At the time, he was twenty years old.

Seven years later, Scooter Braun called his accountant and asked, “How much cash do I have right now after taxes?” The accountant did some checking and cited a figure already higher than the financial goal Braun had set at age twenty. He called his dad to share the good news, and the elder Braun offered congratulations. Then Scooter said, “But, Dad, here’s the problem. I thought when I got here I would be happy.”

Thankfully, as Braun put it, his dad gave him the “best advice in the world.” He told his son to hang up the phone, think about when he was last genuinely happy, and call him back. Driving at the time, Braun pulled over, thought about it for a while, then got back on the phone with his dad. “Okay, it’s going to sound crazy,” he began, before sharing times when he last felt genuinely happy: “Just sitting at night and hanging out with my [kids]; when I am playing ball, get hot on the court and hit a couple of threes in a row; when I go to a children’s hospital; when I am answering somebody randomly back on Facebook.” His dad’s response? The older Braun told his son now he was in a position to achieve real success, and went on to describe what this would be: “Success is the freedom to do the things that you actually love. So implement more of those things into your life and you will get happiness. And as you get more money you can implement more and more.”

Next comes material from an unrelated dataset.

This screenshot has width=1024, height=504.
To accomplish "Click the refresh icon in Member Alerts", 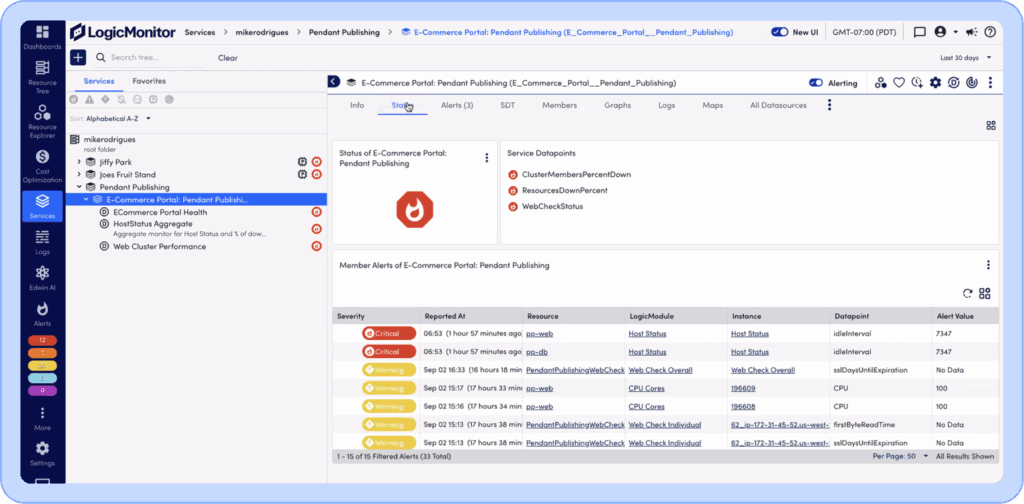I will (967, 293).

This led Scooter Braun to the following conclusion: “[As] we get older we get in this place where we have to provide. And we got to go to a job every single day and that’s why we start to get broken down. Because we are taking more and more time away from what actually makes us happy. And then we get to a place where you made some money, and you’re continuing in the rat race, and you’re like, What the hell did I do this for? I want people to have the perspective that you can make a lot of money or not make a lot of money, but that doesn’t define your happiness. Your choice of balance in your life decides your happiness, your choice of how much you want to give to others, the choice of friends and family you want to spend time with. If you make the conscious decision, [you] can implement more of that in your life right now.”

You are here to serve a purpose beyond yourself. To discover what you excel at and enjoy and then apply your energy to help yourself and others live a more fulfilled existence. When you evolve your thoughts, intentions, and actions to discover your true self and apply this philosophy to be emotionally generous, your world will open up in ways you never could have imagined.